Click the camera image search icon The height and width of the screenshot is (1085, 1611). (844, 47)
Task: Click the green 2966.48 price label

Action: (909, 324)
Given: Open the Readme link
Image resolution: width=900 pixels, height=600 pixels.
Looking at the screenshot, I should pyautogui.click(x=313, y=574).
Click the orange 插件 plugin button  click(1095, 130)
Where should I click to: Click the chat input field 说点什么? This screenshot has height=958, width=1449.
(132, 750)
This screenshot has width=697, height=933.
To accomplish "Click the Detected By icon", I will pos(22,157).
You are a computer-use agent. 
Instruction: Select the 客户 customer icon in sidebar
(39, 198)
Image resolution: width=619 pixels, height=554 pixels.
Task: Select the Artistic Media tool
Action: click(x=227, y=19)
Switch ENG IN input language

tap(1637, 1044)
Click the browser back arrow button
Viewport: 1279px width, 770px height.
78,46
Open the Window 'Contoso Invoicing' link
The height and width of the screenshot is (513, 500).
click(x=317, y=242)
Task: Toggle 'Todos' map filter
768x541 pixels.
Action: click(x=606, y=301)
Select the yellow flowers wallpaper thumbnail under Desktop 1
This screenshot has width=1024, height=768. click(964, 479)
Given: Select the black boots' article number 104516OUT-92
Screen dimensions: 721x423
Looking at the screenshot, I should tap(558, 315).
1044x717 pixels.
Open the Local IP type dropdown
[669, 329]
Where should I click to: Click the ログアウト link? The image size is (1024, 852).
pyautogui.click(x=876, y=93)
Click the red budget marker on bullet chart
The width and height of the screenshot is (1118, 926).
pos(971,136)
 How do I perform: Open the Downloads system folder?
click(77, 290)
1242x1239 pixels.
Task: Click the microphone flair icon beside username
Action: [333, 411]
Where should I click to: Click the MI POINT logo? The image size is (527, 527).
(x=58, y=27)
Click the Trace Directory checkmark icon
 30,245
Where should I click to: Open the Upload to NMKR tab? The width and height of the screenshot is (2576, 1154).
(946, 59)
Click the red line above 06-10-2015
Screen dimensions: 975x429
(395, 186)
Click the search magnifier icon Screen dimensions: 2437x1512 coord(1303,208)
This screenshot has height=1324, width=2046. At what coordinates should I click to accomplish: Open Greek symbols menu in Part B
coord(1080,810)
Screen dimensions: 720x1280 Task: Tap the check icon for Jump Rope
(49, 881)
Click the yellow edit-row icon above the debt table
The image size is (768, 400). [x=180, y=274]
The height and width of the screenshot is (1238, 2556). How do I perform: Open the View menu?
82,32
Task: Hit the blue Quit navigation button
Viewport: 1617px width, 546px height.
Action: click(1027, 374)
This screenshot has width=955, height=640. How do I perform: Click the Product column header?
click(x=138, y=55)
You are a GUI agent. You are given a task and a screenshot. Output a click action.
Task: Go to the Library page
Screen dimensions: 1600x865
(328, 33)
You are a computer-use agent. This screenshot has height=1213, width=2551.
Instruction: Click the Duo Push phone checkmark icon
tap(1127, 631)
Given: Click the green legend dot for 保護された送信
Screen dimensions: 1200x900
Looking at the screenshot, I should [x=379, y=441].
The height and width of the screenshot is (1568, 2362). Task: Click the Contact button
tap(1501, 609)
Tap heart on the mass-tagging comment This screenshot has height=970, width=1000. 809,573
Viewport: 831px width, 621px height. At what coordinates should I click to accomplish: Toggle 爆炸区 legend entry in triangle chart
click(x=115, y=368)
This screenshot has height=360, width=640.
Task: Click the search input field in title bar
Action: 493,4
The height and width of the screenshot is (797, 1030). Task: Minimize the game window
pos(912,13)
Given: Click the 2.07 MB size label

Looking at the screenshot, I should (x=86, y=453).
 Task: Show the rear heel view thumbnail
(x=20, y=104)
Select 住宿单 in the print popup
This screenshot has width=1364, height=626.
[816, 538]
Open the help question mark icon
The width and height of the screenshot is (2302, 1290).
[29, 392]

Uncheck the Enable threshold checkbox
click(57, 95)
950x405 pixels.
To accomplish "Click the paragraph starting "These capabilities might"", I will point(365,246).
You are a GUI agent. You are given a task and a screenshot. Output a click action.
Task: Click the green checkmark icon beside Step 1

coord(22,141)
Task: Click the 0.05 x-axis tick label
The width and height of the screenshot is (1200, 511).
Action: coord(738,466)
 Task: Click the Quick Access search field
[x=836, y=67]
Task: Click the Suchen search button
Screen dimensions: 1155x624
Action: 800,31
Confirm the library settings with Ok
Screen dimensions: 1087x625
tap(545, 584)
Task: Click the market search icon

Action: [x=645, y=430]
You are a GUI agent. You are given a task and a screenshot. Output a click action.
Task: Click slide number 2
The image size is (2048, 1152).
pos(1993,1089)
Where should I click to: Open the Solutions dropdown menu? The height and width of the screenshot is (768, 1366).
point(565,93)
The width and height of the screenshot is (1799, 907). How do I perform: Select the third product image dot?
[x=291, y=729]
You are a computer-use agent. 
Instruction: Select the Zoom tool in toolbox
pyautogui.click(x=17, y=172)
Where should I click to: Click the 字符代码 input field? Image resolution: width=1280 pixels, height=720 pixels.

**What you will do:** Duplicate every line of the records above verbatim, without changing anything.

**Exercise result:**
Click the camera image search icon The height and width of the screenshot is (1085, 1611). (844, 47)
Task: Click the green 2966.48 price label

Action: (909, 324)
Given: Open the Readme link
Image resolution: width=900 pixels, height=600 pixels.
Looking at the screenshot, I should pyautogui.click(x=313, y=574).
Click the orange 插件 plugin button  click(1095, 130)
Where should I click to: Click the chat input field 说点什么? This screenshot has height=958, width=1449.
(132, 750)
This screenshot has width=697, height=933.
To accomplish "Click the Detected By icon", I will pos(22,157).
You are a computer-use agent. 
Instruction: Select the 客户 customer icon in sidebar
(39, 198)
Image resolution: width=619 pixels, height=554 pixels.
Task: Select the Artistic Media tool
Action: click(x=227, y=19)
Switch ENG IN input language

tap(1637, 1044)
Click the browser back arrow button
Viewport: 1279px width, 770px height.
78,46
Open the Window 'Contoso Invoicing' link
The height and width of the screenshot is (513, 500).
click(x=317, y=242)
Task: Toggle 'Todos' map filter
768x541 pixels.
Action: click(x=606, y=301)
Select the yellow flowers wallpaper thumbnail under Desktop 1
This screenshot has width=1024, height=768. click(964, 479)
Given: Select the black boots' article number 104516OUT-92
Screen dimensions: 721x423
Looking at the screenshot, I should tap(558, 315).
1044x717 pixels.
Open the Local IP type dropdown
[669, 329]
Where should I click to: Click the ログアウト link? The image size is (1024, 852).
pyautogui.click(x=876, y=93)
Click the red budget marker on bullet chart
The width and height of the screenshot is (1118, 926).
pos(971,136)
 How do I perform: Open the Downloads system folder?
click(77, 290)
1242x1239 pixels.
Task: Click the microphone flair icon beside username
Action: [333, 411]
Where should I click to: Click the MI POINT logo? The image size is (527, 527).
(x=58, y=27)
Click the Trace Directory checkmark icon
 30,245
Where should I click to: Open the Upload to NMKR tab? The width and height of the screenshot is (2576, 1154).
(946, 59)
Click the red line above 06-10-2015
Screen dimensions: 975x429
(395, 186)
Click the search magnifier icon Screen dimensions: 2437x1512 coord(1303,208)
This screenshot has height=1324, width=2046. At what coordinates should I click to accomplish: Open Greek symbols menu in Part B
coord(1080,810)
Screen dimensions: 720x1280 Task: Tap the check icon for Jump Rope
(49, 881)
Click the yellow edit-row icon above the debt table
The image size is (768, 400). [x=180, y=274]
The height and width of the screenshot is (1238, 2556). How do I perform: Open the View menu?
82,32
Task: Hit the blue Quit navigation button
Viewport: 1617px width, 546px height.
Action: click(1027, 374)
This screenshot has width=955, height=640. How do I perform: Click the Product column header?
click(x=138, y=55)
You are a GUI agent. You are given a task and a screenshot. Output a click action.
Task: Go to the Library page
Screen dimensions: 1600x865
(328, 33)
You are a computer-use agent. This screenshot has height=1213, width=2551.
Instruction: Click the Duo Push phone checkmark icon
tap(1127, 631)
Given: Click the green legend dot for 保護された送信
Screen dimensions: 1200x900
Looking at the screenshot, I should [x=379, y=441].
The height and width of the screenshot is (1568, 2362). Task: Click the Contact button
tap(1501, 609)
Tap heart on the mass-tagging comment This screenshot has height=970, width=1000. 809,573
Viewport: 831px width, 621px height. At what coordinates should I click to accomplish: Toggle 爆炸区 legend entry in triangle chart
click(x=115, y=368)
This screenshot has height=360, width=640.
Task: Click the search input field in title bar
Action: 493,4
The height and width of the screenshot is (797, 1030). Task: Minimize the game window
pos(912,13)
Given: Click the 2.07 MB size label

Looking at the screenshot, I should (x=86, y=453).
 Task: Show the rear heel view thumbnail
(x=20, y=104)
Select 住宿单 in the print popup
This screenshot has width=1364, height=626.
[816, 538]
Open the help question mark icon
The width and height of the screenshot is (2302, 1290).
[29, 392]

Uncheck the Enable threshold checkbox
click(57, 95)
950x405 pixels.
To accomplish "Click the paragraph starting "These capabilities might"", I will point(365,246).
You are a GUI agent. You are given a task and a screenshot. Output a click action.
Task: Click the green checkmark icon beside Step 1

coord(22,141)
Task: Click the 0.05 x-axis tick label
The width and height of the screenshot is (1200, 511).
Action: coord(738,466)
 Task: Click the Quick Access search field
[x=836, y=67]
Task: Click the Suchen search button
Screen dimensions: 1155x624
Action: 800,31
Confirm the library settings with Ok
Screen dimensions: 1087x625
tap(545, 584)
Task: Click the market search icon

Action: [x=645, y=430]
You are a GUI agent. You are given a task and a screenshot. Output a click action.
Task: Click slide number 2
The image size is (2048, 1152).
pos(1993,1089)
Where should I click to: Open the Solutions dropdown menu? The height and width of the screenshot is (768, 1366).
point(565,93)
The width and height of the screenshot is (1799, 907). How do I perform: Select the third product image dot?
[x=291, y=729]
You are a computer-use agent. 
Instruction: Select the Zoom tool in toolbox
pyautogui.click(x=17, y=172)
Where should I click to: Click the 字符代码 input field? Image resolution: width=1280 pixels, height=720 pixels.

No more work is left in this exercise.